### Task requirements
Please locate every line in the records below that contains the word "Toggle", matching case exactly, and copy each of those lines.

(Records from a dataset)
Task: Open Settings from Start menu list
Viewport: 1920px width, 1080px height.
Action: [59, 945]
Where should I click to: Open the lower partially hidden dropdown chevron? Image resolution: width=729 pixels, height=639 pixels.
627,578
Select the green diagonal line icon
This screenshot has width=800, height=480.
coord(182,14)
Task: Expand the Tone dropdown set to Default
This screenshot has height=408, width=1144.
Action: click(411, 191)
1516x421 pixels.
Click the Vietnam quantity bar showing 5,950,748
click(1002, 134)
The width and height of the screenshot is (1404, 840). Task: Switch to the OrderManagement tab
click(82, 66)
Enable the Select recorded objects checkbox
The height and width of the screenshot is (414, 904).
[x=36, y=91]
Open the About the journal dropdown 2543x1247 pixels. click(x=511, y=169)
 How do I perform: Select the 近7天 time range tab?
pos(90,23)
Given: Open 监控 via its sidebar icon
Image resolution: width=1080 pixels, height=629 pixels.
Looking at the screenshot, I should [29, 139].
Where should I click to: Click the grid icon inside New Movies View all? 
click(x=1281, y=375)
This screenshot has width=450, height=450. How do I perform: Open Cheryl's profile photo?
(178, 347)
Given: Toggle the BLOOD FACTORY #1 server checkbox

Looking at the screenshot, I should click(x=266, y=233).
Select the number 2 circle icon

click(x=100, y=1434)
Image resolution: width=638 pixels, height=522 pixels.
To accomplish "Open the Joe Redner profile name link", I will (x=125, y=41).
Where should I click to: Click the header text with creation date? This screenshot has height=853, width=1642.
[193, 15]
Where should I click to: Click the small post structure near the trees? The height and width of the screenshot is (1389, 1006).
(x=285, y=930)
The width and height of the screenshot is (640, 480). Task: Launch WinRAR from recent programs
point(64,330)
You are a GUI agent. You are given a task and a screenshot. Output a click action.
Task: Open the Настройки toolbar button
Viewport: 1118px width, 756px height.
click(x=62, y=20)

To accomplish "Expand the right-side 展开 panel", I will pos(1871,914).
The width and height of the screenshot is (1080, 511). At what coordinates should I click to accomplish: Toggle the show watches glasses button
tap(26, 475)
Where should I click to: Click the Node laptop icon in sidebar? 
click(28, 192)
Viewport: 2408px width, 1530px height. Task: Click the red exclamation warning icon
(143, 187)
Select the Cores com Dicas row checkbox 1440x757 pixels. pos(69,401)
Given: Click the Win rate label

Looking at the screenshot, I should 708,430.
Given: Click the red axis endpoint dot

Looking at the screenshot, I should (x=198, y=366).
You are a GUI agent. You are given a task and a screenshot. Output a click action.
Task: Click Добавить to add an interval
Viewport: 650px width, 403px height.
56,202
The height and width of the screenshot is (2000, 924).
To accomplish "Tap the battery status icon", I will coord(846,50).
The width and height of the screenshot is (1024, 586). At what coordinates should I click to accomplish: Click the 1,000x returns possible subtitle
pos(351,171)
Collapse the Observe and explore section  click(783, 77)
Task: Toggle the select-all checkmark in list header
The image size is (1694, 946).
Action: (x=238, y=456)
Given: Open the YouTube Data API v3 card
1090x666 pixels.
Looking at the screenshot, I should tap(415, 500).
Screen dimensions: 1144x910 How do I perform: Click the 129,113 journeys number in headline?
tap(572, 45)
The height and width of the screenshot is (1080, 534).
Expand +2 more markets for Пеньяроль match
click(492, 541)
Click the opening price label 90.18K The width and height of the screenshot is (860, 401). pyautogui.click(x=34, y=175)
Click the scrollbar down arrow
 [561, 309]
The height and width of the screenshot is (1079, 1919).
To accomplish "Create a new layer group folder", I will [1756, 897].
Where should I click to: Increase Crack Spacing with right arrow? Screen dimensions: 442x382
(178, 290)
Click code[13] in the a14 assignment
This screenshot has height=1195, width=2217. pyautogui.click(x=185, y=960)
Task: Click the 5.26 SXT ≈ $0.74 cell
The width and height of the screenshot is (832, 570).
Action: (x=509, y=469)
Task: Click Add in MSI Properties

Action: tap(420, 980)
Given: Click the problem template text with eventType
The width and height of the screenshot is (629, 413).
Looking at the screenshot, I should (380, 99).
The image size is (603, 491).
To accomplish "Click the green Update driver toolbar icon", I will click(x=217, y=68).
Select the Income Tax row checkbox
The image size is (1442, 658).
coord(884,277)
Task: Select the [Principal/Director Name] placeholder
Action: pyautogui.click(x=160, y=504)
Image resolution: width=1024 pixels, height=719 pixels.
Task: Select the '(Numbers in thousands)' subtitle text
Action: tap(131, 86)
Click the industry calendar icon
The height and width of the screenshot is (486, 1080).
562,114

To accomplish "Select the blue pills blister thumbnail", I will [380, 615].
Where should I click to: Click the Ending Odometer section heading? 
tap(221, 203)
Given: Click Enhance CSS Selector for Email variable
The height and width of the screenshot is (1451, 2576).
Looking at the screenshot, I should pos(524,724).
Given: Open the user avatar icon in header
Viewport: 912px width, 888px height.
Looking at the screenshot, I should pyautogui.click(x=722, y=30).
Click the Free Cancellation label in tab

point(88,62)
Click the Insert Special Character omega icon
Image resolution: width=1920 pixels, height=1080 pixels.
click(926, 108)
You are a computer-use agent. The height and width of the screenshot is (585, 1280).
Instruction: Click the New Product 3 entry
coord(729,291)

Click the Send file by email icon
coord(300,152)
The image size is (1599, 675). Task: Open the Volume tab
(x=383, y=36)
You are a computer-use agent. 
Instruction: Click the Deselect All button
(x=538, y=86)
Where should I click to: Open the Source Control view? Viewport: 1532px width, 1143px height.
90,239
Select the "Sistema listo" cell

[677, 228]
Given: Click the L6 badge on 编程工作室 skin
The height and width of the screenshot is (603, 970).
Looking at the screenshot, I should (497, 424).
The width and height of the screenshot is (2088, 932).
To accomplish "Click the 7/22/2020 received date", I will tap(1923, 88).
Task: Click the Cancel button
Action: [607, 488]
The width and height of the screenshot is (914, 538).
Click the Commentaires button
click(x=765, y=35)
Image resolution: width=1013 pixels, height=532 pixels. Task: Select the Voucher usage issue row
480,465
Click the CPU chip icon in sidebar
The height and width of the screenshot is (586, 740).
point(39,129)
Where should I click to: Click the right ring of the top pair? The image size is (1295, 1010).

### Problem solution
Given: Toggle the BLOOD FACTORY #1 server checkbox
The width and height of the screenshot is (1080, 511). At what coordinates should I click to accomplish: Toggle the show watches glasses button
Task: Toggle the select-all checkmark in list header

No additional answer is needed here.